Say for example I am working on MyBranch branch and have been pushing it to the remote so that it gets stored somewhere else other than my own local machine (and probably other people will merge my changes to keep development in sync).

a--b--c--d--g--h (master, origin/master)
      \
       e--f--i (MyBranch, origin/MyBranch)

Say I do some local development

a--b--c--d--g--h (master, origin/master)
      \
       e--f--i (origin/MyBranch)--j--k--l (MyBranch)

Say someone else updates MyBranch with the development that has gone into master.

 a--b--c--d--g--h (master, origin/master)
       \         \
        e--f--i---m( origin/MyBranch)
               \
                j--k--l(MyBranch)

If I then update by pulling git pull --rebase, how would my tree looks like? Will it only rewrite the history of j, k, l (those local to mine) and put it on top of m, or will it rewrite other history that is already on the remote branch?

▶ _MATERIAL SHOWN_:
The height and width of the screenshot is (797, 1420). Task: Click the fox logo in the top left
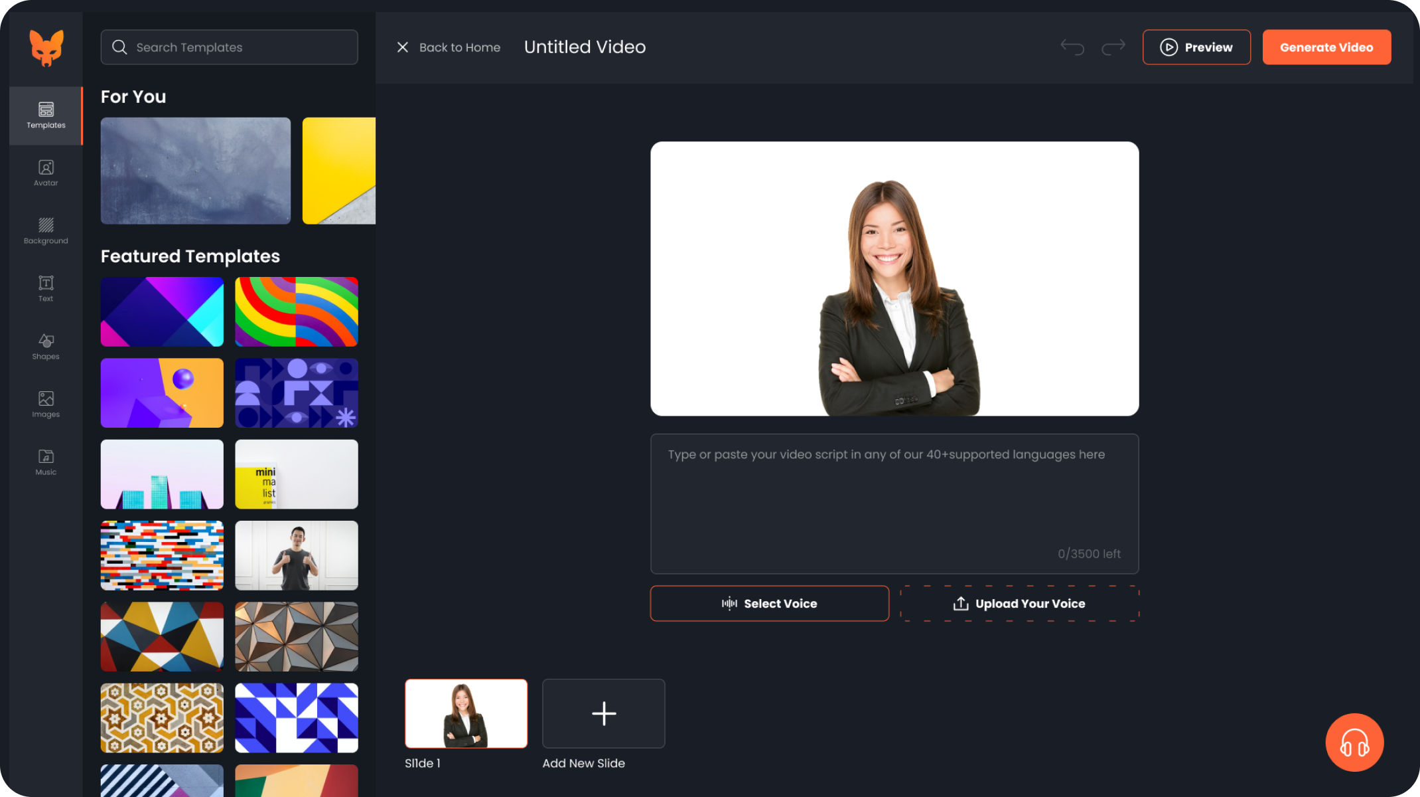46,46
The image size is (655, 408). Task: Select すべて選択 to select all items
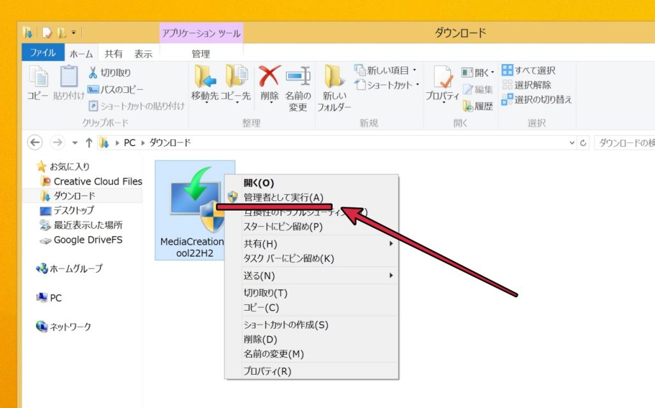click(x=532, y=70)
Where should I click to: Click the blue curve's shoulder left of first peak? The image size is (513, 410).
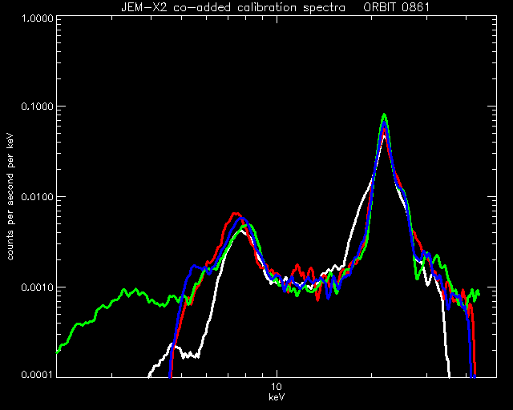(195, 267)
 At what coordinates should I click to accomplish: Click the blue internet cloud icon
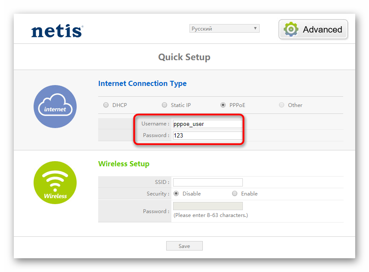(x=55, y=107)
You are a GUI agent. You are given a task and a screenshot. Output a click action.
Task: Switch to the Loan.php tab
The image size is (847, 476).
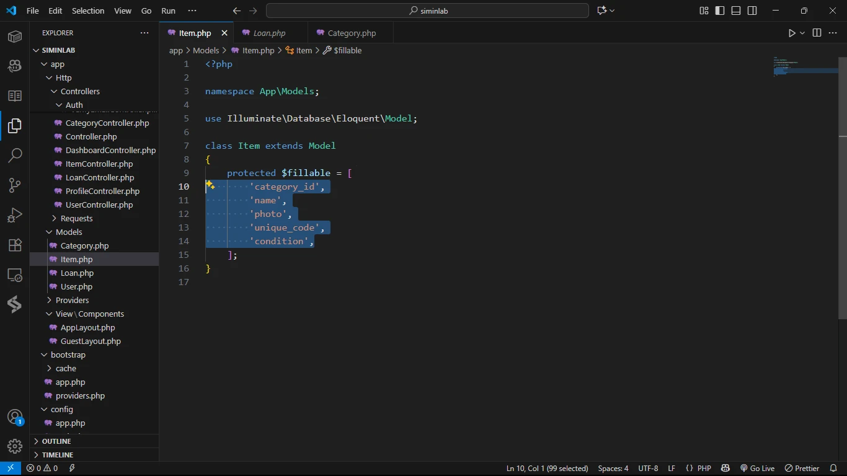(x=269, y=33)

* * *

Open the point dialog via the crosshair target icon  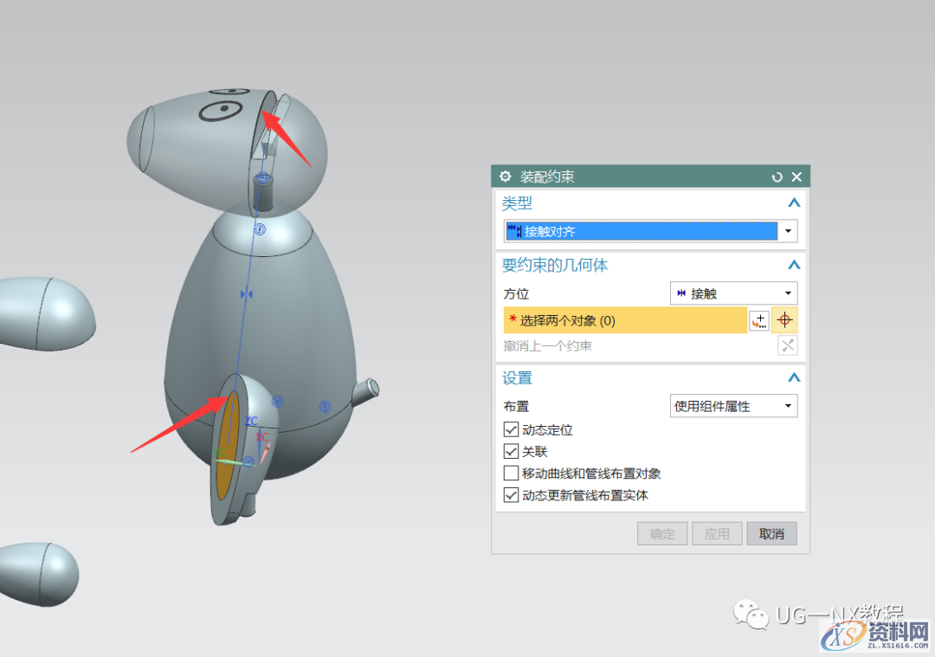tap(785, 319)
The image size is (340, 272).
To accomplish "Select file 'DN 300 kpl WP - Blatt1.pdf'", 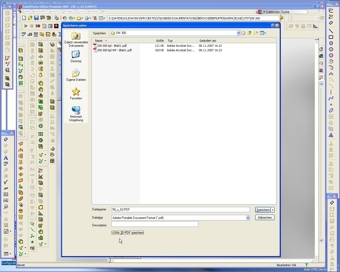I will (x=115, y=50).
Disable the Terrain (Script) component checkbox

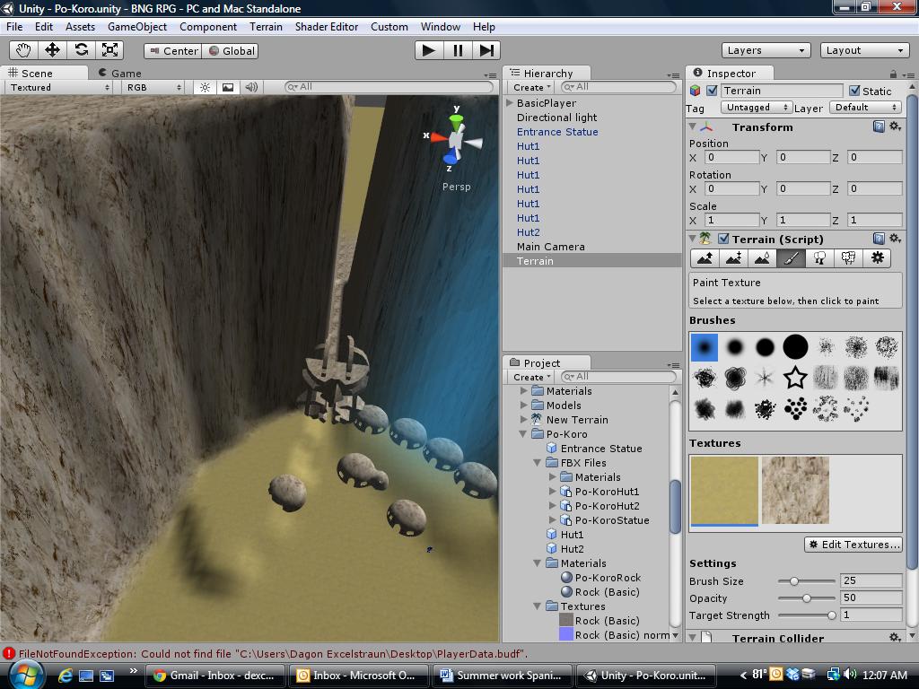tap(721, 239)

---

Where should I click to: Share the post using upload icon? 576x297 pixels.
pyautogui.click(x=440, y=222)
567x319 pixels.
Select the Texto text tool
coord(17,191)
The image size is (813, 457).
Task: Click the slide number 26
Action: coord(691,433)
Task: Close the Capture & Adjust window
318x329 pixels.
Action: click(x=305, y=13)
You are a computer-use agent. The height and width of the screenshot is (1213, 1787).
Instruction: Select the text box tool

▶ _TASK DETAILS_: Print the whole text about git pull --rebase exactly as it appears. The material above isn't needed here.

▶ _FINISHED ANSWER_:
Say for example I am working on MyBranch branch and have been pushing it to the remote so that it gets stored somewhere else other than my own local machine (and probably other people will merge my changes to keep development in sync).

a--b--c--d--g--h (master, origin/master)
      \
       e--f--i (MyBranch, origin/MyBranch)

Say I do some local development

a--b--c--d--g--h (master, origin/master)
      \
       e--f--i (origin/MyBranch)--j--k--l (MyBranch)

Say someone else updates MyBranch with the development that has gone into master.

 a--b--c--d--g--h (master, origin/master)
       \         \
        e--f--i---m( origin/MyBranch)
               \
                j--k--l(MyBranch)

If I then update by pulling git pull --rebase, how would my tree looks like? Will it only rewrite the history of j, k, l (those local to mine) and put it on top of m, or will it rewrite other history that is already on the remote branch?